## START Text extract

Description
A critical examination of the films of Oscar Micheaux.
One of the most original and successful filmmakers of all time, Oscar Micheaux was born into a rural, working-class, African-American family in mid-America in 1884, yet he created an impressive legacy in commercial cinema. Between 1913 and 1951 he wrote, directed, and distributed some forty-three feature films, more than any other black filmmaker in the world, a record of production that is likely to stand for a very long time.
Micheaux's work was founded upon the concern for class mobility, or uplift, for African Americans. Uplift provided the context for Micheaux's extensive commentary on racist cinema, such as D. W. Griffith's 1915 blockbuster, The Birth of a Nation, which Micheaux "answered" with his very early films Within Our Gates and Symbol of the Unconquered. Uplift explains Micheaux's use of "negative images" of African Americans as well as his multi-pronged campaign against stereotype and caricature in American culture. His campaign produced a body of films saturated with a nuanced intertexual "signifying," boldly and repeatedly treating controversial topics that face white censorship time after time, topics ranging from white mob and Klan violence to light-skin-color fetish to white financing of black cultural productions.
A critical examination of the career of Oscar Micheaux.
About the Author
J. Ronald Green is Associate Professor of Film Studies in the Department of History of Art at Ohio State University. His writings on Micheaux and other topics have appeared in journals such as Film Quarterly, Griffithiana, Black Film Review, Quarterly Review of Film and Video, Journal of Film and Video, Cinema Journal, Afterimage, and Aperture, and in various anthologies, including Diawara's Black American Cinema.

## END Text extract

Problem requirements: List every journal that the book description names as having published J. Ronald Green's writings. The listing that comes next is not required for any of the work here.

## START Rows

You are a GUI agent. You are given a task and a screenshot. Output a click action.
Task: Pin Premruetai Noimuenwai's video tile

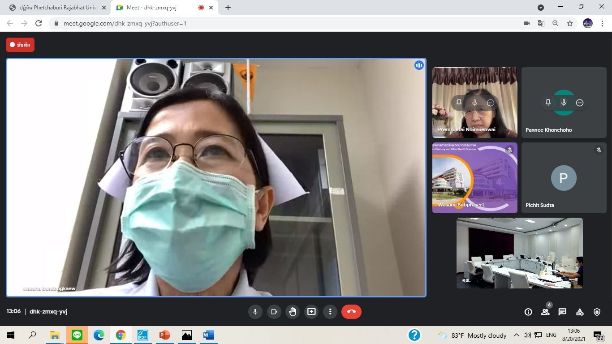pyautogui.click(x=459, y=103)
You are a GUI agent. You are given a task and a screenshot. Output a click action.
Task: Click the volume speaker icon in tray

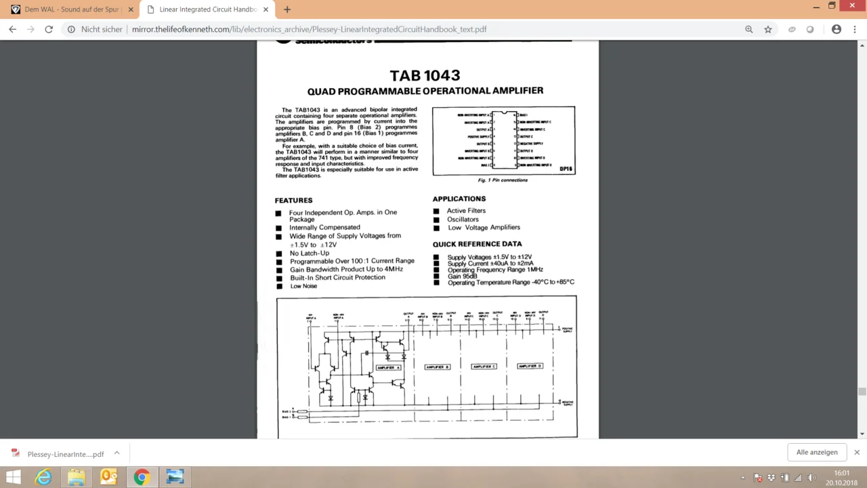pyautogui.click(x=811, y=478)

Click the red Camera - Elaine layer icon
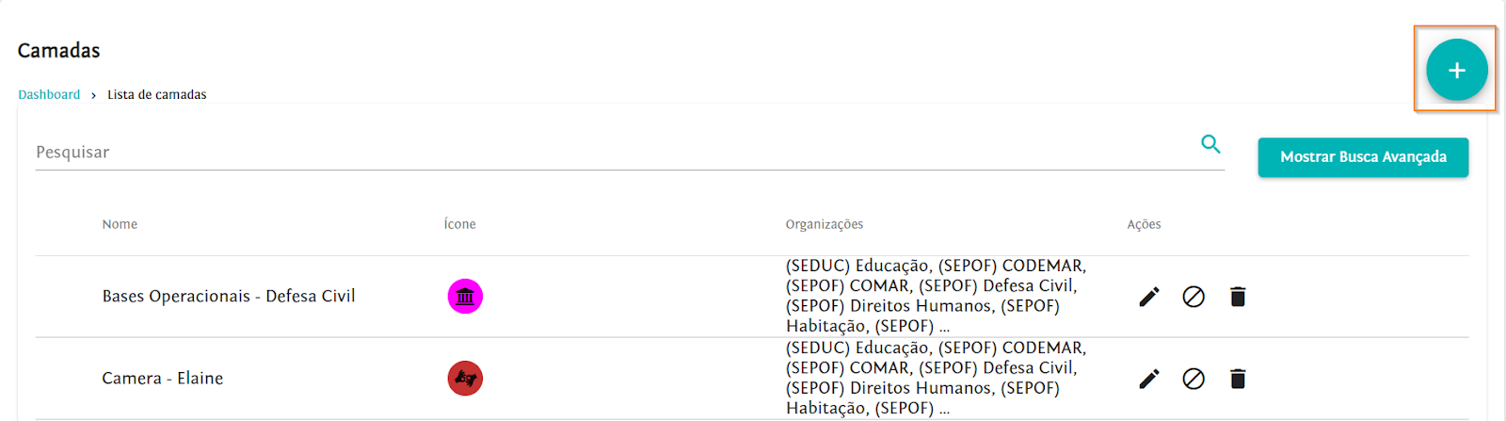(x=465, y=379)
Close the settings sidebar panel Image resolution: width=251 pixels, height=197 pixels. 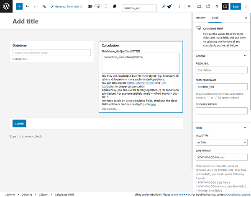click(x=246, y=18)
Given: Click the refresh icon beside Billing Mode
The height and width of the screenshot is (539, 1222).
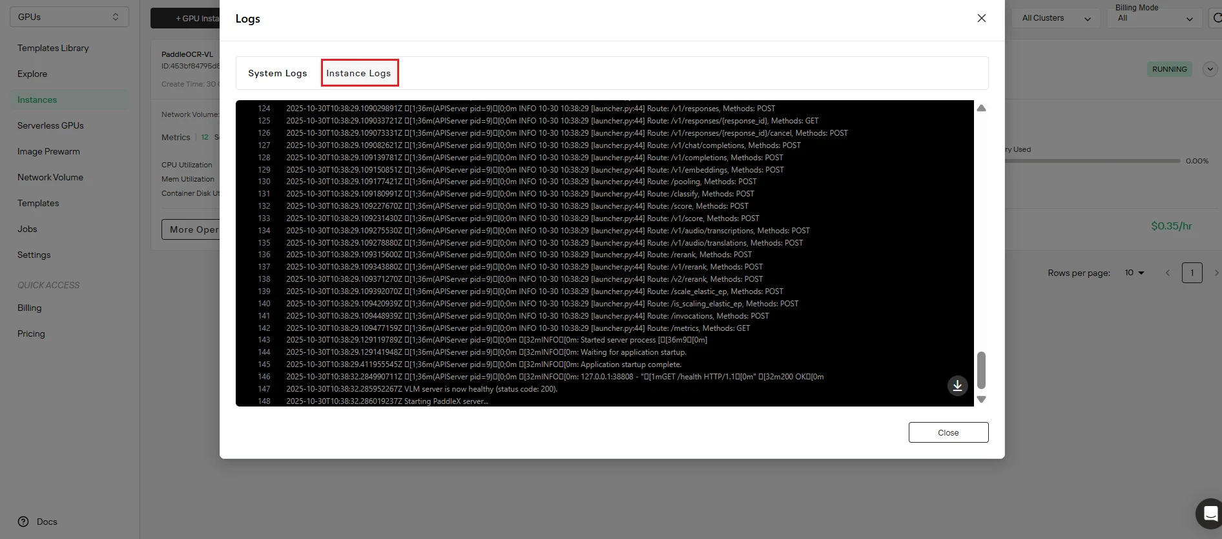Looking at the screenshot, I should pos(1216,18).
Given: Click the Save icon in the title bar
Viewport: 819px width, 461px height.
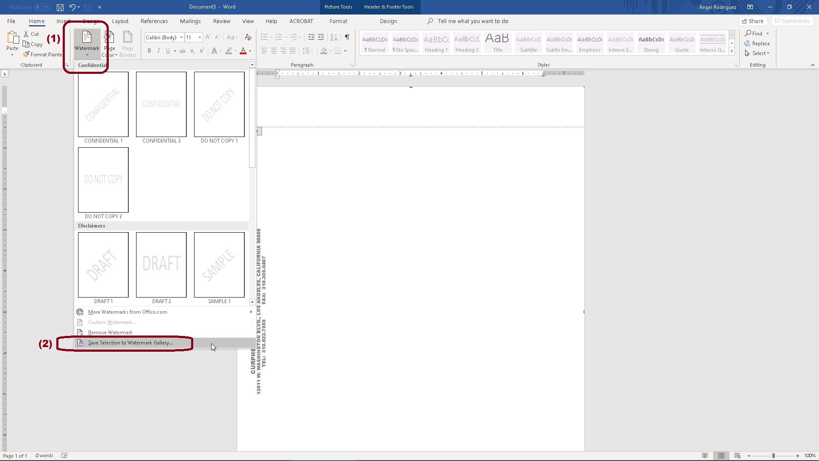Looking at the screenshot, I should tap(60, 7).
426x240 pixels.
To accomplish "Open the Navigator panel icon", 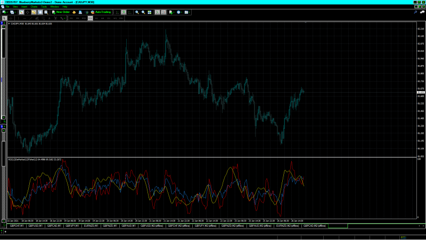I will tap(34, 12).
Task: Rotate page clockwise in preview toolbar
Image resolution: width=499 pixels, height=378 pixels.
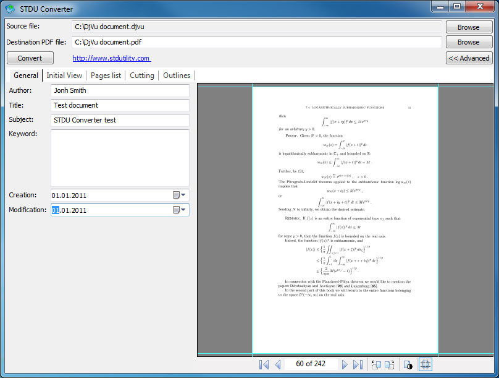Action: 389,364
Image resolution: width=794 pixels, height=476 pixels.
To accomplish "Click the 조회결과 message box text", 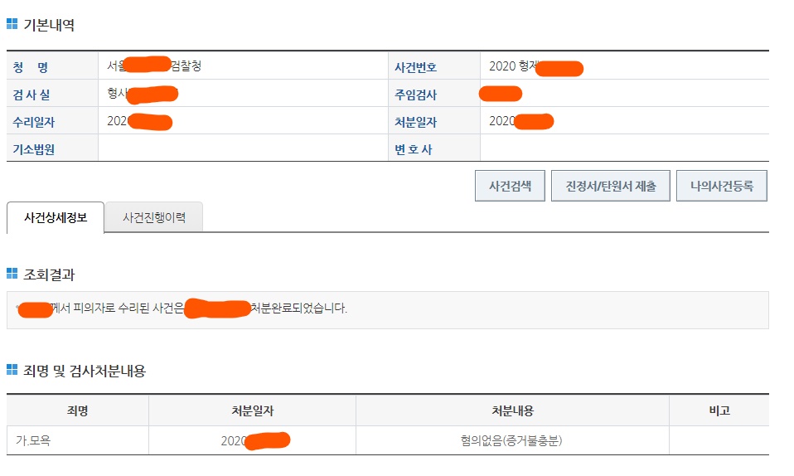I will click(298, 308).
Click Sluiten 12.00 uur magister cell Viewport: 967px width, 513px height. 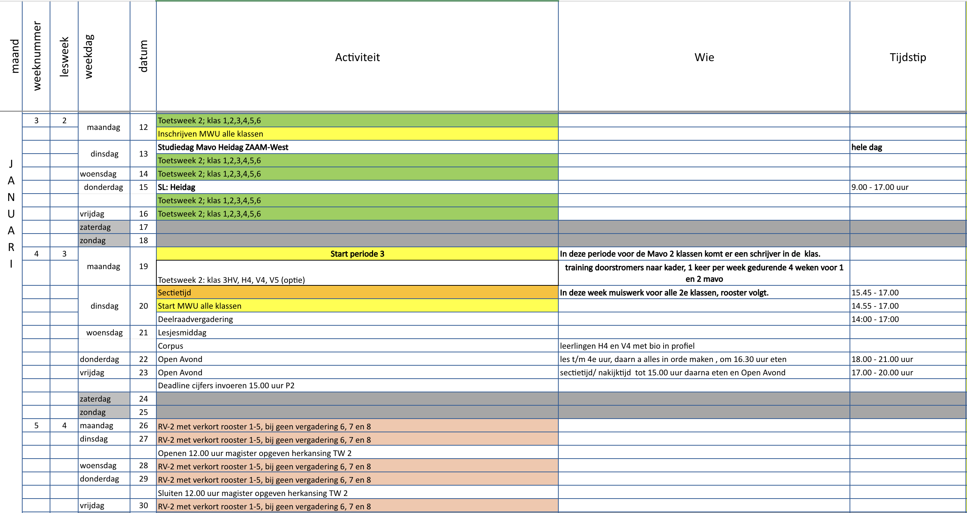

## END Rows

Reply to the task: Film Quarterly, Griffithiana, Black Film Review, Quarterly Review of Film and Video, Journal of Film and Video, Cinema Journal, Afterimage, Aperture